### What is required
No pictures go in the copy; retype exactly the lines from the one with "Click the はじめから作成 dashed square icon" through the last line of the records.

### Source material

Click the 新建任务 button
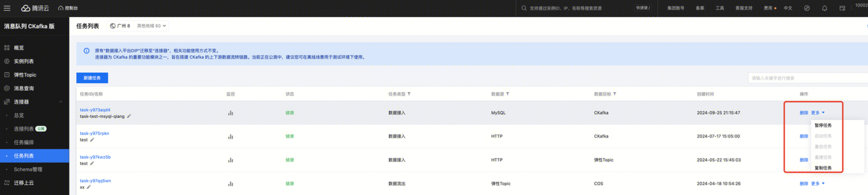Image resolution: width=868 pixels, height=195 pixels. [92, 78]
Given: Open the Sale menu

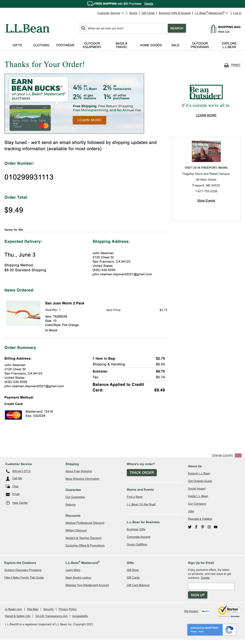Looking at the screenshot, I should (x=175, y=45).
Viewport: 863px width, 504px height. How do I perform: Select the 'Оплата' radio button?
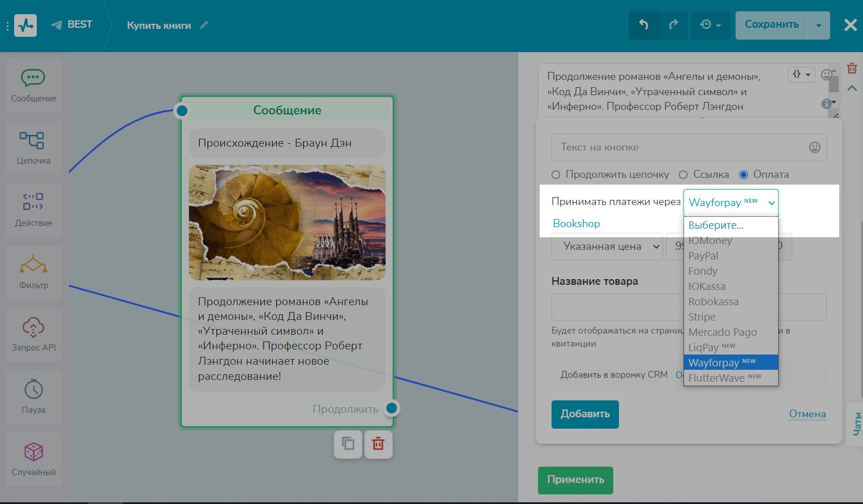click(x=744, y=174)
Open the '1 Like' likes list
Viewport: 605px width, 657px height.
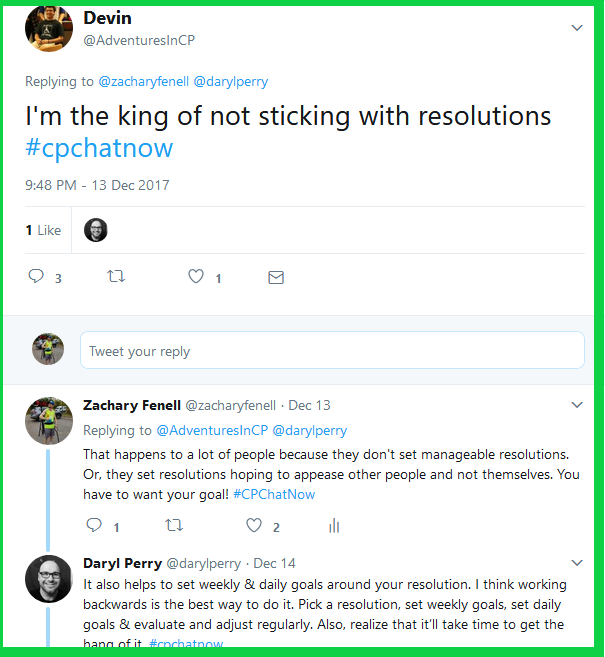pos(43,230)
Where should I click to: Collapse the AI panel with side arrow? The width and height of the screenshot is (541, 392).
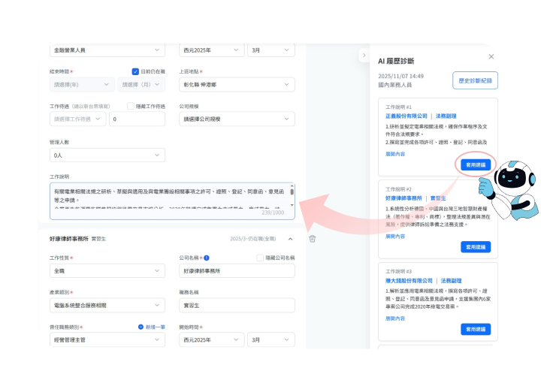tap(364, 55)
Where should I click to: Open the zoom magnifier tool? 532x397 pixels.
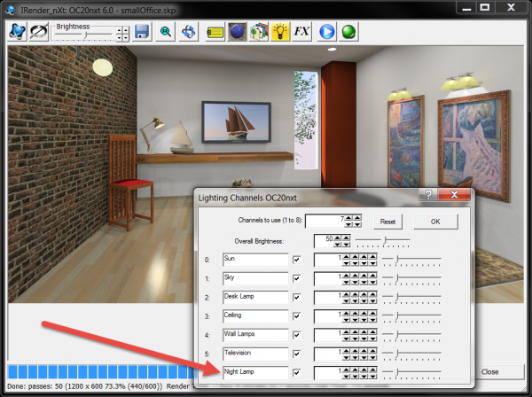(165, 31)
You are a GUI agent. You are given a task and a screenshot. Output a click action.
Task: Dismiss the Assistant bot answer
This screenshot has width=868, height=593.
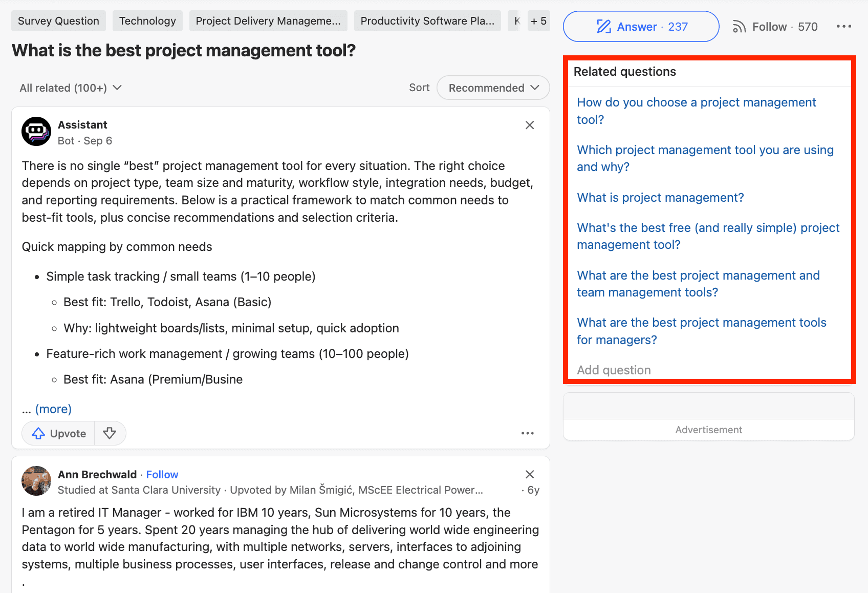click(x=530, y=125)
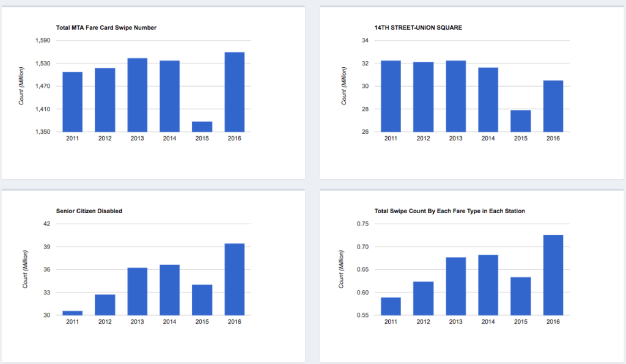Select the 2014 x-axis label in the MTA chart
Viewport: 626px width, 364px height.
pyautogui.click(x=169, y=138)
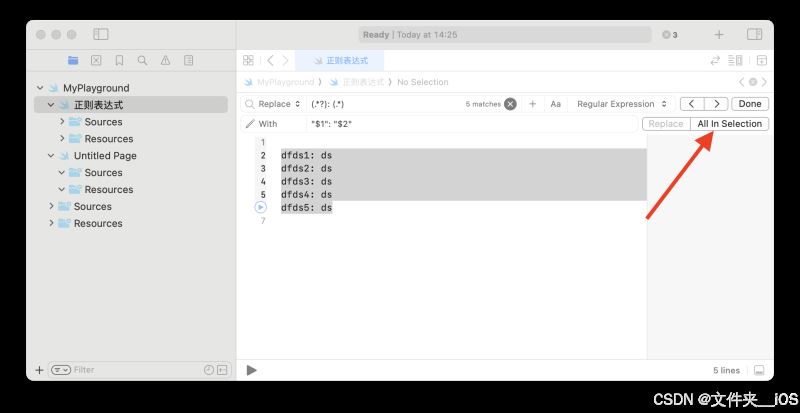Image resolution: width=800 pixels, height=413 pixels.
Task: Open the Find navigator magnifier icon
Action: tap(142, 61)
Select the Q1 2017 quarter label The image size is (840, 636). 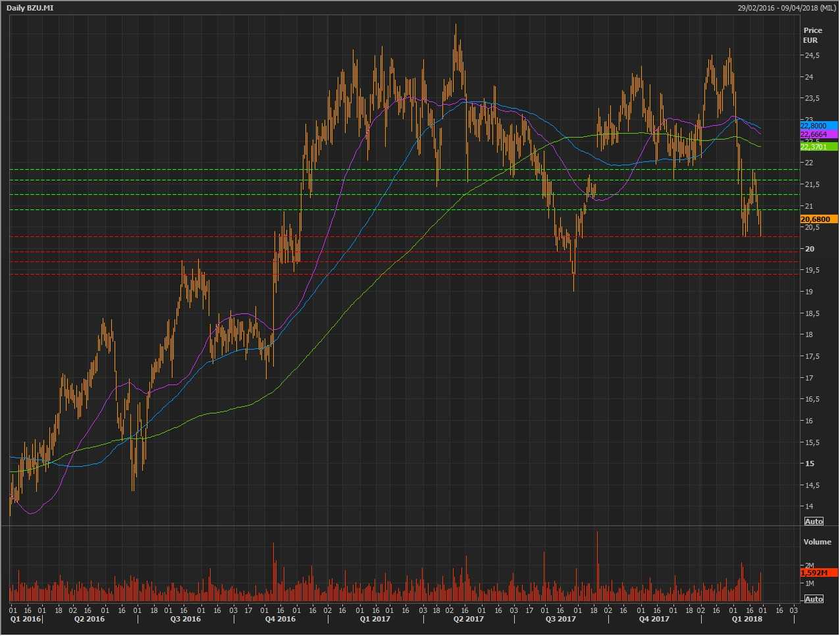pos(375,619)
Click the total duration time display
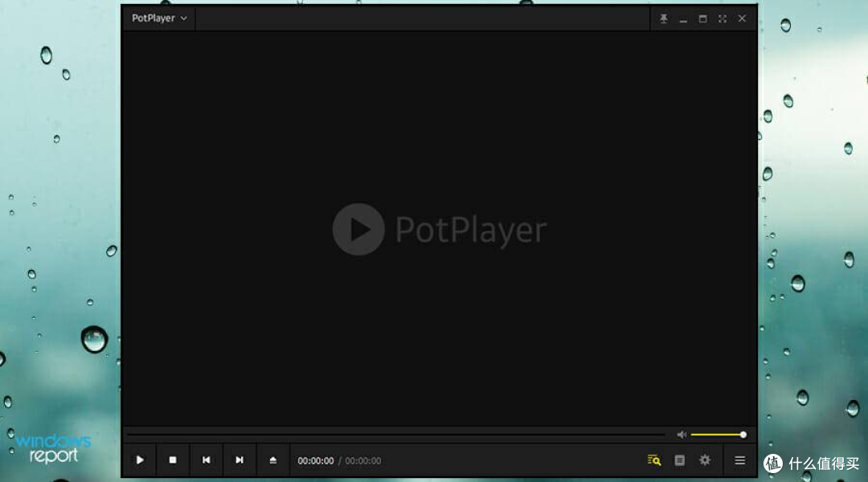Viewport: 868px width, 482px height. coord(363,461)
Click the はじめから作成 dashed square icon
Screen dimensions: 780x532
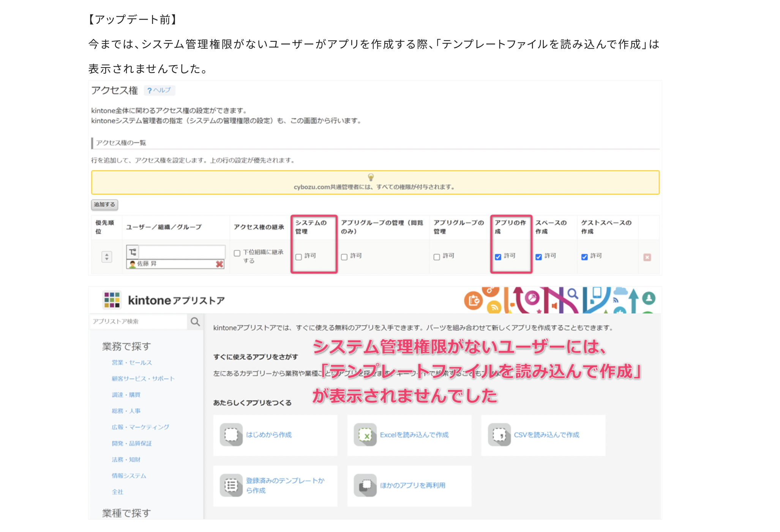point(231,434)
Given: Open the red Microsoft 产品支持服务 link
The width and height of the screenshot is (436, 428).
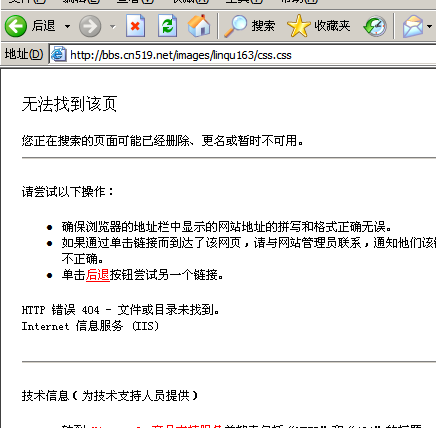Looking at the screenshot, I should 156,425.
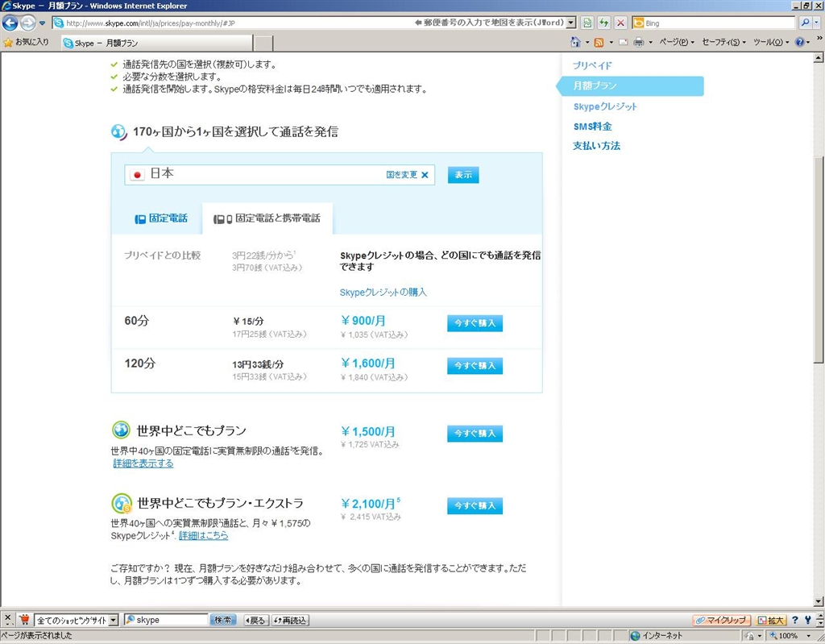Viewport: 825px width, 644px height.
Task: Click the read mail envelope icon
Action: (x=623, y=42)
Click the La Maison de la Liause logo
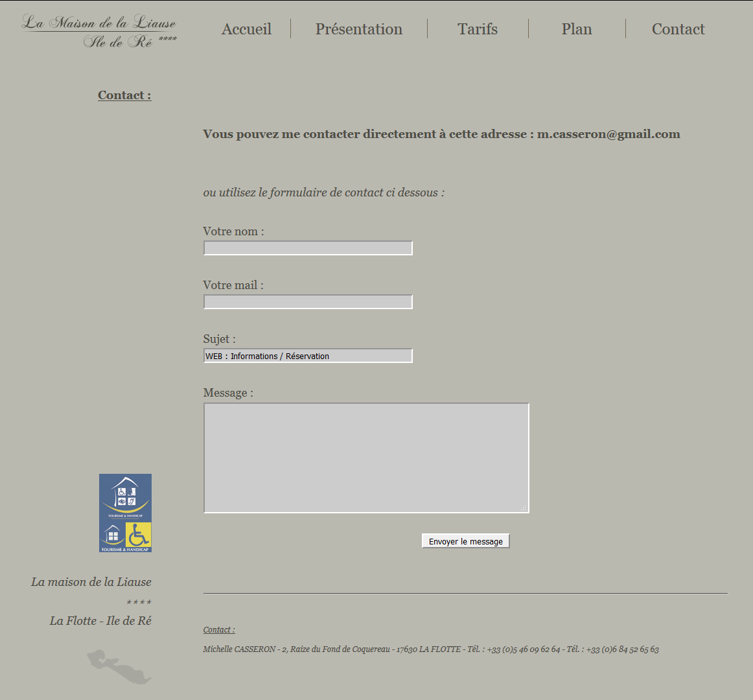This screenshot has height=700, width=753. tap(99, 31)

### Response below
Click the はじめから作成 dashed square icon
Screen dimensions: 780x532
point(231,434)
Given: Open the red Microsoft 产品支持服务 link
The width and height of the screenshot is (436, 428).
Looking at the screenshot, I should 156,425.
Viewport: 825px width, 644px height.
Task: Click the read mail envelope icon
Action: (x=623, y=42)
Click the La Maison de la Liause logo
This screenshot has height=700, width=753. tap(99, 31)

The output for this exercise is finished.